Vers un droit de préemption plus sécurisé

Autre réforme, inspirée en grande partie des réflexions du groupe de travail sur la stratégie foncière mis en place dans le cadre de la démarche d'urbanisme de projet : celle du droit de préemption. Le Sénat a adopté en première lecture le 29 juin la proposition de loi d'Hervé Maurey "visant à améliorer et sécuriser l'exercice du droit de préemption". Le texte défendu par le sénateur centriste de l'Eure entend à la fois "apporter des garanties aux propriétaires et assurer un exercice efficace de ce droit par les collectivités et les opérateurs fonciers". Il s'agit tout d'abord de donner au titulaire du droit de préemption des éléments pour apprécier la consistance et l'état du bien faisant l'objet d'une déclaration d'intention d'aliéner (DIA), afin de lui permettre notamment de tenir compte d'éventuels travaux de dépollution et de remise en état. Le texte améliore en outre la publicité des décisions de préemption et clarifie les conditions de transfert de propriété.
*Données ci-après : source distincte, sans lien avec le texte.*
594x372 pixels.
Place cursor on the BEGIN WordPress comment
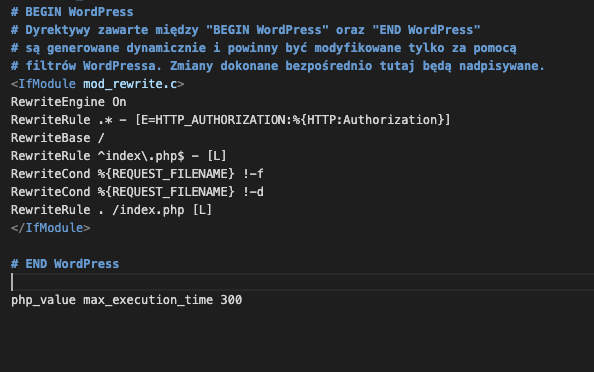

Au cours de l'examen en séance publique, plusieurs amendements ont été adoptés contre l'avis du gouvernement mais avec le soutien du rapporteur. Cela a notamment été le cas de celui défendu par Thierry Repentin (PS, Savoie) créant des "zones d'opérations futures" (ZOF). Selon ce sénateur, par ailleurs président de l'Union sociale pour l'habitat (USH), ce nouvel outil destiné aux communes et, le cas échéant, aux intercommunalités, "quand elles font valoir un intérêt communautaire consensuel", n'est ni plus ni moins qu'une "ZAD [zone d'aménagement différé, ndlr] locale". Les collectivités en "maîtriseraient le périmètre et pourraient préserver leur capacité d’achat du foncier ou de l’immobilier pendant une durée minimale de six ans, à l’instar de ce qui se fait dans les ZAD. En échange, les propriétaires se verraient offrir un nouveau droit, le droit de délaissement, c’est-à-dire le pouvoir de contraindre la commune ou l’intercommunalité à racheter leurs biens au prix du marché", a expliqué Thierry Repentin. Le texte doit maintenant être examiné par les députés à une date qui reste à déterminer.
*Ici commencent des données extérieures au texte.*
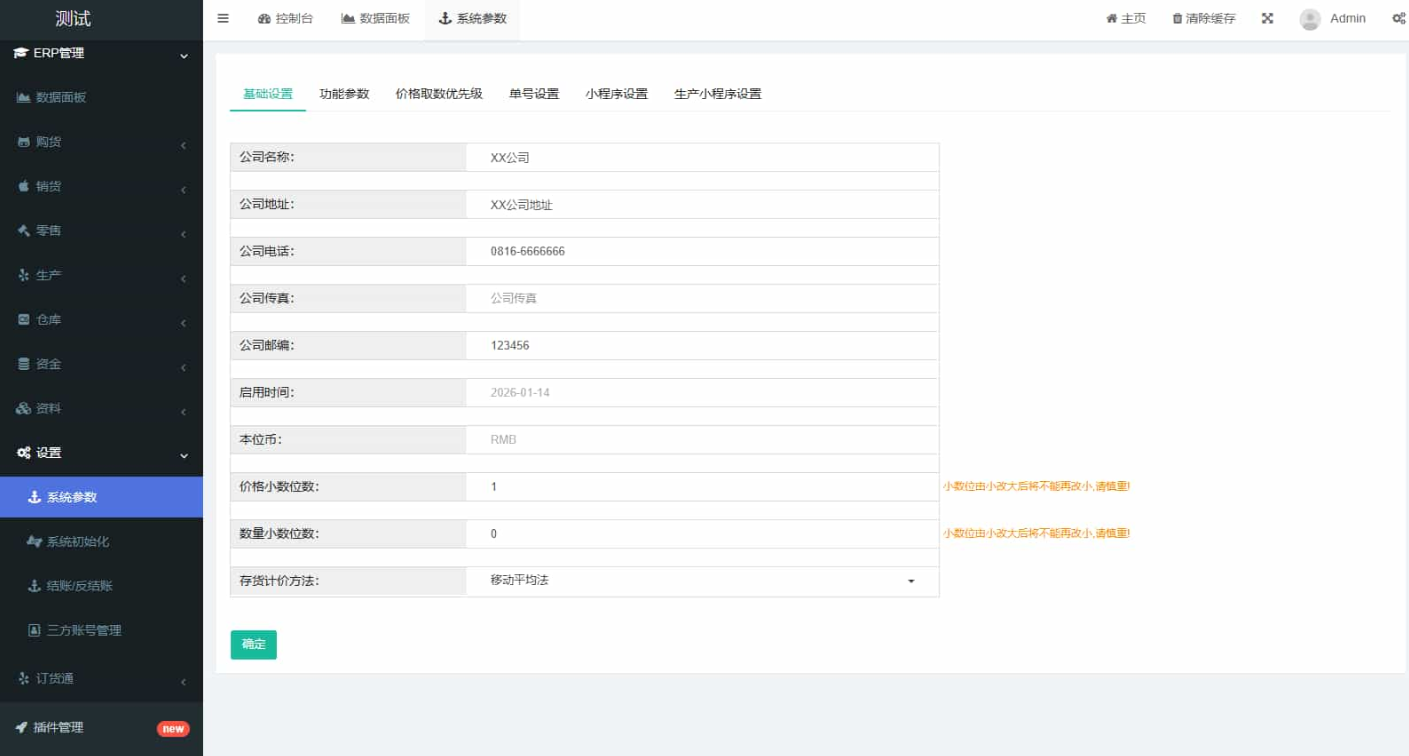Select the 小程序设置 tab

(616, 93)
Réforme de l'urbanisme commercial : crainte d'enlisement

Une autre proposition de loi attend aussi d'être de nouveau inscrite à l'ordre du jour de l'Assemblée nationale : celle du député Michel Piron (UMP, Maine-et-Loire), qui vise à "intégrer l'urbanisme commercial au sein de l'urbanisme de droit commun" en redonnant aux communes et aux communautés des moyens de régulation et de maîtrise des implantations commerciales à travers les outils de planification de l'urbanisme (schémas de cohérence territoriale et plans locaux d'urbanisme).  Adopté en première lecture par l'Assemblée nationale le 15 juin 2010 puis par le Sénat le 31 mars dernier, le texte est soutenu par de nombreux élus qui redoutent un risque d'enlisement du fait de la pression des grands groupes de la distribution. Très en pointe sur la question, l'Assemblée des communautés de France (ADCF) est remontée au front fin juin en lançant un appel auprès des présidents de communautés en faveur de la poursuite de l'examen communautaire. Plusieurs centaines d'entre eux, toutes tendances politiques confondues, l'ont déjà signé.